Sometimes when I am recording something with punch in and punch out I hear a (sometimes pretty silent) crack or pop when the audio changes between the old recording and the new recording. It mostly happens when I am recording (electric) guitar.
I can try to change the position and sometimes it works - but there are some punch in and punch outs where I don’t get any position where it may work.
My guess is that the reason for this might be phase shifting.
What is the best strategy to minimise these problems ? (right now I am adjusting the start / end position until the effect is minimised)
its almost impossible for there to not be some kind of artifact when you switch from monitoring existing material on disk to new material flowing in through your audio interface. the problem is not anything remotely as complex as phase shifting - its simply that there is a discontinuity in the audio - its like switching between two entirely different recordings. how bad the discontinuity is will depend on the existing material on disk and the new material, and could vary dramatically and, to a human, appear to be mostly random.
i’ll leave it to the practitioners to make real-world suggestions about how best to tackle it.
Are you saying that you’ve got a long take “A” and you punch-in an overdub(“B”) on the same track ?
Trimming the start and end times to find click-free transitions is the correct approach. Ardour will put a short crossfade from A->B->A. Make sure that your “short crossfade” time is set to a reasonable time (15-30ms) in Windows->Preferences->Misc.
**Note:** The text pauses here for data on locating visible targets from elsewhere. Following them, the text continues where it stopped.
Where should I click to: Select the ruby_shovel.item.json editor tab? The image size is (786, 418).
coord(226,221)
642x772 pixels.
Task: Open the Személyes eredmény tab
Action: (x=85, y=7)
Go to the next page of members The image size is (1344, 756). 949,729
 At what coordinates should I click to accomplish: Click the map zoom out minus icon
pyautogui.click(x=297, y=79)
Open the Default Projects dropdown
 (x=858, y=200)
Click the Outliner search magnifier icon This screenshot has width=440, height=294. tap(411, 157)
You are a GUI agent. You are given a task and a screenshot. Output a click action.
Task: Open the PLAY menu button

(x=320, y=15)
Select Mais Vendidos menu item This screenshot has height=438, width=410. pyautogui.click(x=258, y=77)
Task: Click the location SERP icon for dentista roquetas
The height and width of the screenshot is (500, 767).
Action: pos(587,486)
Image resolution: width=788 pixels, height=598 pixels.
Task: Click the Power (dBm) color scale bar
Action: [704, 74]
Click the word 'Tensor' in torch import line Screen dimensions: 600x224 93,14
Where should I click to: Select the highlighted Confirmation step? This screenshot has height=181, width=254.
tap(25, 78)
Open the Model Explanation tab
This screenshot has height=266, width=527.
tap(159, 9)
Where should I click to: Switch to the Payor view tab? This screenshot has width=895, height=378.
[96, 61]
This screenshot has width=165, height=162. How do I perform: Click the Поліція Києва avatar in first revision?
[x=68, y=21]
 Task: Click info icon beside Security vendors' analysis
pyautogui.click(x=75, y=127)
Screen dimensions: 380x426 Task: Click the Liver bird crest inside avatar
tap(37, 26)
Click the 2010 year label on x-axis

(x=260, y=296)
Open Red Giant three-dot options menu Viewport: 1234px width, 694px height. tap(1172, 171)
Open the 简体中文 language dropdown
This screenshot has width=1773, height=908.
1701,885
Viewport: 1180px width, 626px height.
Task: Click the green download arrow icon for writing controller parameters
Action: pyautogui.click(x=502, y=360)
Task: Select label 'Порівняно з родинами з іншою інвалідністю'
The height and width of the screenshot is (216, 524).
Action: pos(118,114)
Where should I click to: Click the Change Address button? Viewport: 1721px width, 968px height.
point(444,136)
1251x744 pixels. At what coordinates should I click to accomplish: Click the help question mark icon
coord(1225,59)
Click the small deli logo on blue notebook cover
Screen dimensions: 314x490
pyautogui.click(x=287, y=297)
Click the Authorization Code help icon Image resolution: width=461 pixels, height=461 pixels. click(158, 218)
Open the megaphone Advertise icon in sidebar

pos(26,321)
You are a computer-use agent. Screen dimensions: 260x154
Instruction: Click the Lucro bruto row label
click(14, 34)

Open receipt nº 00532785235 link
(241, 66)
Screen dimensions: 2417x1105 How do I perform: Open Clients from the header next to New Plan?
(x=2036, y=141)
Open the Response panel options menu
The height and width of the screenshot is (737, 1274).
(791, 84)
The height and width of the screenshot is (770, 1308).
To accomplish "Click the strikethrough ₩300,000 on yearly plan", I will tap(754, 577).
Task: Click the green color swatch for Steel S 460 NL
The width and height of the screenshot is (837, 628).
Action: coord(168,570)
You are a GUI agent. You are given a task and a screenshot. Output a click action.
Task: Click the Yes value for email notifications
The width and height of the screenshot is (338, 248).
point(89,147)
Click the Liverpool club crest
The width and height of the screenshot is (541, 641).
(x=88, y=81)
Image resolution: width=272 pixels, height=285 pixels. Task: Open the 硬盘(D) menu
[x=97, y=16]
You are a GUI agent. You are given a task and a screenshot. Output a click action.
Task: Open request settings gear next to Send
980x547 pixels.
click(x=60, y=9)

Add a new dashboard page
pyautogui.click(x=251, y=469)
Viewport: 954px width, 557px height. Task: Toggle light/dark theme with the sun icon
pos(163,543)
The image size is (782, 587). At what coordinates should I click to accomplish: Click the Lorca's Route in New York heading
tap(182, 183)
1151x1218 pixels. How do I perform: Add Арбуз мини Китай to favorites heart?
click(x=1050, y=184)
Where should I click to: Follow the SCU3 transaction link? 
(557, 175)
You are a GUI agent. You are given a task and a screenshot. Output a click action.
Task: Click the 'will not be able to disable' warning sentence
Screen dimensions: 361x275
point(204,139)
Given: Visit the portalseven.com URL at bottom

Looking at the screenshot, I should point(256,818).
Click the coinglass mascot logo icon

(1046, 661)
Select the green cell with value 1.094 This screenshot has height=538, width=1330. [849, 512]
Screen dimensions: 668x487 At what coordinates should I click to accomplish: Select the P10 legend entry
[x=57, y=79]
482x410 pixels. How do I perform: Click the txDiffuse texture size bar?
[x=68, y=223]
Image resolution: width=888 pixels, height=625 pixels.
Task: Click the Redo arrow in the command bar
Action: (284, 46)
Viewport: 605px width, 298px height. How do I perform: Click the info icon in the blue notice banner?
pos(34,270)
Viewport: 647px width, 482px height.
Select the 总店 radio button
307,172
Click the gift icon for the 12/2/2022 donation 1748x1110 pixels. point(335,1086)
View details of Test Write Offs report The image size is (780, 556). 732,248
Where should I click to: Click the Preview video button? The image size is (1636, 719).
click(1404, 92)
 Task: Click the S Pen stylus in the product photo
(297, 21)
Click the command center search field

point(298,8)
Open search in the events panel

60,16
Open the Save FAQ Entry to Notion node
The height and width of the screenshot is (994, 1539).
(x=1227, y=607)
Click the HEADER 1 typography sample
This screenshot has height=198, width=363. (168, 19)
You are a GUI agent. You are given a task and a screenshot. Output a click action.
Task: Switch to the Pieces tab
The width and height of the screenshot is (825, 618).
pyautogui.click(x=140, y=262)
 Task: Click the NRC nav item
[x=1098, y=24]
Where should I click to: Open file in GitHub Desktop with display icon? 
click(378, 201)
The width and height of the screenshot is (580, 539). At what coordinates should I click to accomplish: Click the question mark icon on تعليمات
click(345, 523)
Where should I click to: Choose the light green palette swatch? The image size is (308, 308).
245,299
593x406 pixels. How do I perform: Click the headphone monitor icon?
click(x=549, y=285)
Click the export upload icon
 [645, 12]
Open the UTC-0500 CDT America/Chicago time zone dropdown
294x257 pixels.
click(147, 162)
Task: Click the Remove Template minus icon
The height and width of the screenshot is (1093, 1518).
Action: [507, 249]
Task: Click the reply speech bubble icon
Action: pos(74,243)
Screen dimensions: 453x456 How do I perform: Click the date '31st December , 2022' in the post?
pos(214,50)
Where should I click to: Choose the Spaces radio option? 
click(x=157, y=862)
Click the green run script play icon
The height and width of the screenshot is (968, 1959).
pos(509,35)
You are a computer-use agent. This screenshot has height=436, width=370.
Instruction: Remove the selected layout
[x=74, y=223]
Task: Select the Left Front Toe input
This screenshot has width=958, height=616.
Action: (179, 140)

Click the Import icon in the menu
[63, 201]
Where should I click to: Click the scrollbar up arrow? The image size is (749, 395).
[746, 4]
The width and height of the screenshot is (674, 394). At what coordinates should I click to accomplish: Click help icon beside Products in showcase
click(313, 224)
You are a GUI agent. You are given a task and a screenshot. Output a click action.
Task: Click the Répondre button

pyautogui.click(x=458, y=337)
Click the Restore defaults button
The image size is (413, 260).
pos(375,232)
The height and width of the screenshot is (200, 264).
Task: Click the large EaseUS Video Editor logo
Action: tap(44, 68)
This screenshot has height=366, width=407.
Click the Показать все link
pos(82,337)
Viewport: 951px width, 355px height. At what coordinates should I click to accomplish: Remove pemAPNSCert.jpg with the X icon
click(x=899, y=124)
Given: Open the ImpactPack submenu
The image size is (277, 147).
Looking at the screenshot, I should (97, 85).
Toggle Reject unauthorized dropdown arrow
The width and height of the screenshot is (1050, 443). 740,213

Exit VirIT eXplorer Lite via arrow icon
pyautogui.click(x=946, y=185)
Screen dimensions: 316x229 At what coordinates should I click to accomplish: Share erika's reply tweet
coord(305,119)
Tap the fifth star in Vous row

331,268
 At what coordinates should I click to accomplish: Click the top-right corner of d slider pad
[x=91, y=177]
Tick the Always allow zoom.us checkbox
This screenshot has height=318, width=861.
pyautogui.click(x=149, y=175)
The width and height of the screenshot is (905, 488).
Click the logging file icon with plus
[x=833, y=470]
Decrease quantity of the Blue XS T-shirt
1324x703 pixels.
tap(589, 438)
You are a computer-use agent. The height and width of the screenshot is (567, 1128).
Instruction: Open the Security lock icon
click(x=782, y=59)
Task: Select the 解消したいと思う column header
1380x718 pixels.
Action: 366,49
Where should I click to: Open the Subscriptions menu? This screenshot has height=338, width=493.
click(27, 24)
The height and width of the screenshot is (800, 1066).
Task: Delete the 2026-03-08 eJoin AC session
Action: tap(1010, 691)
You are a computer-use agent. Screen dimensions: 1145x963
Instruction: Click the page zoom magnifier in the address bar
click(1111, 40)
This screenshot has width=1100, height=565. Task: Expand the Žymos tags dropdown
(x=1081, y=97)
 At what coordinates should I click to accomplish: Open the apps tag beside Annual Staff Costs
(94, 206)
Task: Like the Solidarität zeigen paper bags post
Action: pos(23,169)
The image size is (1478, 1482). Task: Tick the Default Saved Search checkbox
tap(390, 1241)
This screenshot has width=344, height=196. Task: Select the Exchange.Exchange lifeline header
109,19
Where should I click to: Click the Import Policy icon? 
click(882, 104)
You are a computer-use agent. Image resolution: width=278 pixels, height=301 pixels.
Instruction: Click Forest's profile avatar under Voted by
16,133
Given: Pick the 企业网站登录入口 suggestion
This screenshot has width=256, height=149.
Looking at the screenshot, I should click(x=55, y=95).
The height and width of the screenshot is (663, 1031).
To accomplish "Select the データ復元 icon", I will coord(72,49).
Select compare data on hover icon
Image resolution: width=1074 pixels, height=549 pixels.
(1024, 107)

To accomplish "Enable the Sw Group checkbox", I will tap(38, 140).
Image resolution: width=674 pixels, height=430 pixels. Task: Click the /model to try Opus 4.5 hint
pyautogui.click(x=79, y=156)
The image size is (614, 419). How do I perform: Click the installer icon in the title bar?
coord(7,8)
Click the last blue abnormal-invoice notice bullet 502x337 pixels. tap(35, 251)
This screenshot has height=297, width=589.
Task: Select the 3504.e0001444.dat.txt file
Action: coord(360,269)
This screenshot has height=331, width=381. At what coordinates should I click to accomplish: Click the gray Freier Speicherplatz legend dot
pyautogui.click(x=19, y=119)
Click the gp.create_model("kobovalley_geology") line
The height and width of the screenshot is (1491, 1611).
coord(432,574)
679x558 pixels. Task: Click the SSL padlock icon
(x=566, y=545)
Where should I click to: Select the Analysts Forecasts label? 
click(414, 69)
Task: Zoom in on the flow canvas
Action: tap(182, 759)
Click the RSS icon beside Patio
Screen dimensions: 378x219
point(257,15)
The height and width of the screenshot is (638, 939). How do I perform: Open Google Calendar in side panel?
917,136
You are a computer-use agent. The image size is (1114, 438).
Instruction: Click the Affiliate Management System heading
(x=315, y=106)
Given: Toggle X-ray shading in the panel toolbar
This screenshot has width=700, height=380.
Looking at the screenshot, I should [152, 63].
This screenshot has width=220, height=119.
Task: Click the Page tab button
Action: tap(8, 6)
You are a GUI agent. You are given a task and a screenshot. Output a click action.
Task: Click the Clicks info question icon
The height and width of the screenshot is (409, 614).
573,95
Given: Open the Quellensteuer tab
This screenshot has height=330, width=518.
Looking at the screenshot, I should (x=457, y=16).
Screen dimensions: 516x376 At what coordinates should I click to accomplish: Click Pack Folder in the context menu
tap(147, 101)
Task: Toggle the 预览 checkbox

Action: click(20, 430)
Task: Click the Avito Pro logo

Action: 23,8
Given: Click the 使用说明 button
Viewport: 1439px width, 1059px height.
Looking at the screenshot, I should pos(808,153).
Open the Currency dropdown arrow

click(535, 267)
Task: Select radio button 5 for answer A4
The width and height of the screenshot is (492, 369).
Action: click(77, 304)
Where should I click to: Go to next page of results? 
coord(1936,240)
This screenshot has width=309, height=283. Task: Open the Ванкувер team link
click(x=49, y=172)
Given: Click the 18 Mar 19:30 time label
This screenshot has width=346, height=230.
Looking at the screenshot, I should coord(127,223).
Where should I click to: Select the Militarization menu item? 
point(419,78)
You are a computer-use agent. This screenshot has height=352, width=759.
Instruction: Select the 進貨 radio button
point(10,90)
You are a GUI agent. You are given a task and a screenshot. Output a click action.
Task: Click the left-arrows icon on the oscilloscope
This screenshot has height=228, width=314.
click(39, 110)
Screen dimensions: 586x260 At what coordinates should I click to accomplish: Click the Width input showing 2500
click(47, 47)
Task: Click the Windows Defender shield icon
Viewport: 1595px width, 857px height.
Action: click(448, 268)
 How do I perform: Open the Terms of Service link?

Another fix might be to lengthen the crossfade time to minimize the click. Unfortunately this is not adjustable with current A2 or A3, but some new code in the Mixbus branch will allow you to lengthen the crossfade going into and out of an overdub. This code will be released in a future Mixbus update and will likely find its way to A3 also.
Have you checked for DC offset at your soundcard input? If the two recordings have a dc offset wrt each other, then you’ll get a click.
Yeah - overdub would be the correct word for what I was doing. I’ve tried to adjust the crossfade, but the best remedy was to try to find click-free transitions.
I just didn’t know what to search for. Sometimes the best cross over point was when there was full signal (if there are areas with breaks, this was usually the best point for overdubs)…
Is the DC Offset a problem of the soundcard ?
It was recorded with the same soundcard - the only funny thing is that it happened mostly with electric guitar (micing the guitar cabinet). And they have got some random noise, even when there is no signal.
@Paul: I am talking about the result of the overdub. It would be cool if I could use something like the “crossfader edit window” for the crossfade between the original track and the overdubbed part. Is this already implemented - would be a cool feature otherwise…
@gastric_bass: ah, Ben’s question reminds me that there are two possible things you could have been asking about: the audio during the overdubbing process, or the results of the overdub. which one was it?
If you split the original track under the overdub you will get normal crossfades that can be edited.
I’d have thought that adjusting the join point by trial and error, combined with Ben’s suggestion to edit the “short crossfade” length, should enable you to find an inaudible join. If not, maybe you didn’t capture enough material before and after the overdub point. On a guitar, immediately before the start of a note is usually a safe place for the join.